# ML2 Group 3 Interface Tutorial

"_THIS WILL MAKE SENSE LATER, I PROMISE_"

-Reed

## First Do Some Imports

In [1]:
import data_mgmt.RecSysData as rsd
from torch.utils.data import DataLoader
import torch
import pandas as pd

## Load Up the Dataset Class

Note above that we had the following line:
> `import data_mgmt.RecSysData as rsd`

So, what they heck was going on there?

Well, if you check out /src/data_mgmt/RecSysData.py, you can see what exactly is going on.

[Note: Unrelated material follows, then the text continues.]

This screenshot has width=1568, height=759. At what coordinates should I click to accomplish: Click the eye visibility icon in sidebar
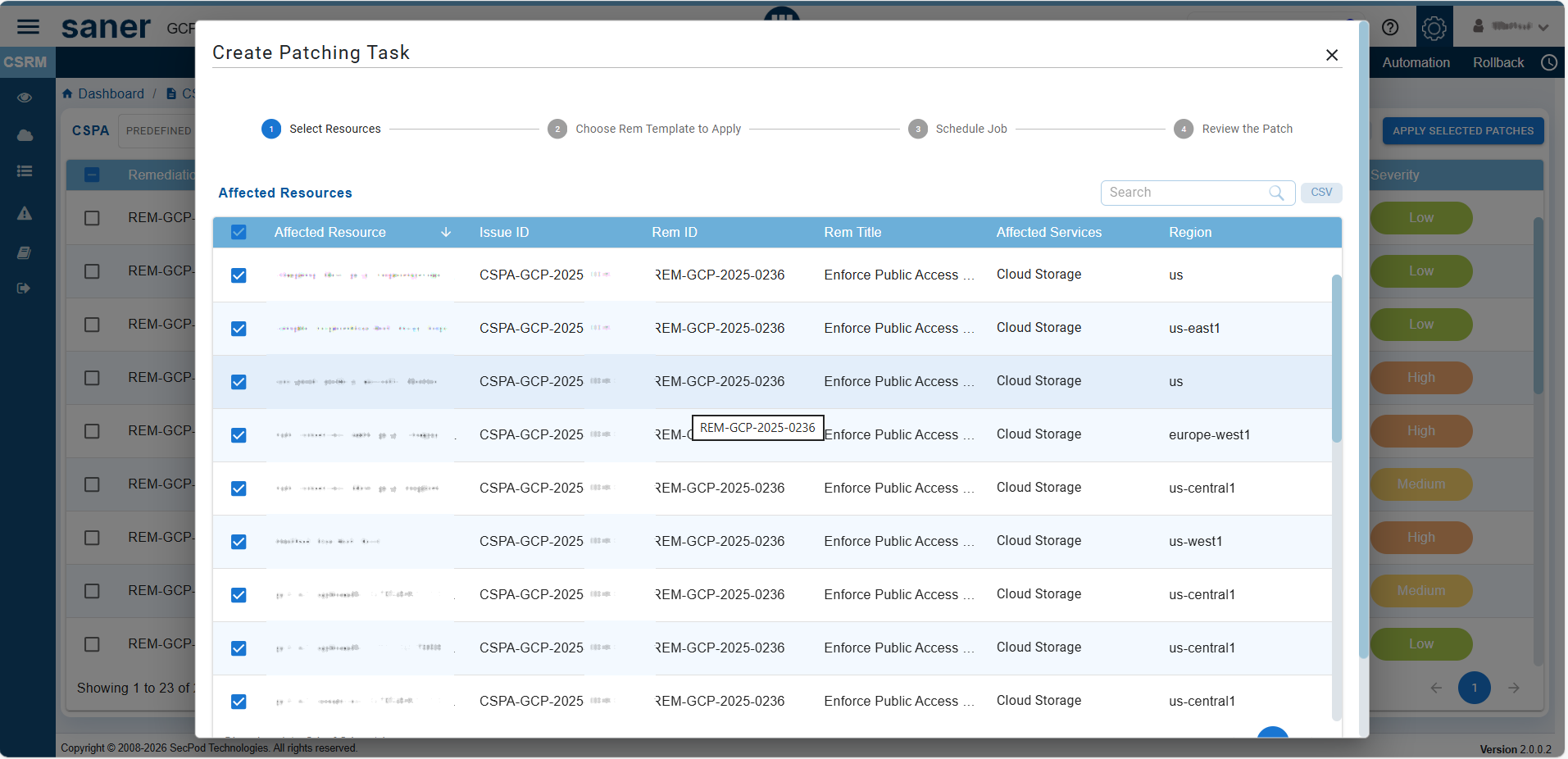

The first non-import line will look like this:
> `class RecSysData(BaseDataClass.BaseDataClass):`

Which is creating a Python class based on something else (i.e. a 'child'), a "BaseDataClass". Conveniently the BaseDataClass lives in /src/data_mgmt/BaseDataClass.py. If we open that, we see this:

> `class BaseDataClass(Dataset):`

Indicating that a BaseDataClass is a child of the Dataset class, which is built into PyTorch to help keep your data organized.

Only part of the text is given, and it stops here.